Input material
──────────
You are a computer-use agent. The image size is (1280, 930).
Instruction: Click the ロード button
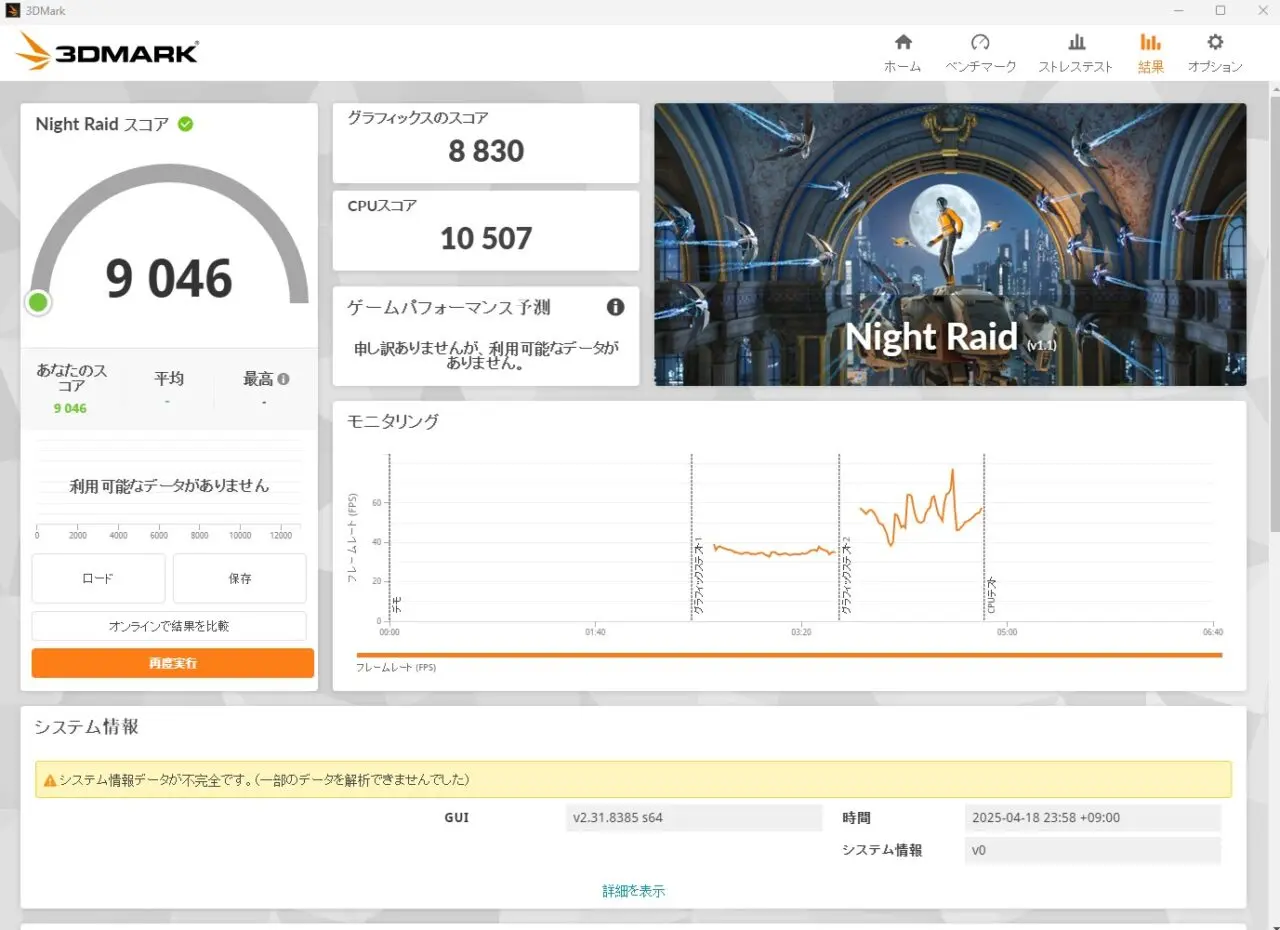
──────────
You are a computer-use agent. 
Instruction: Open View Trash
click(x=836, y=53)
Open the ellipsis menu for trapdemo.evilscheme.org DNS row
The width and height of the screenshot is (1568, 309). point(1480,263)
──────────
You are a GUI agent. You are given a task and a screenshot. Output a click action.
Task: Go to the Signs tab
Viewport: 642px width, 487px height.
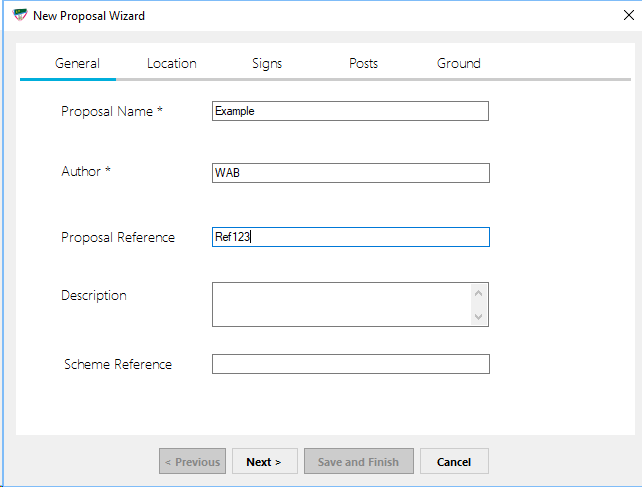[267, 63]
──────────
Task details
I'd like the lines above from the one with "You are a computer-use agent. The" up to and including the one with "Instruction: Click the ロード button" copied exactly, with no other lines.

Answer section
You are a computer-use agent. The image size is (1280, 930).
Instruction: Click the ロード button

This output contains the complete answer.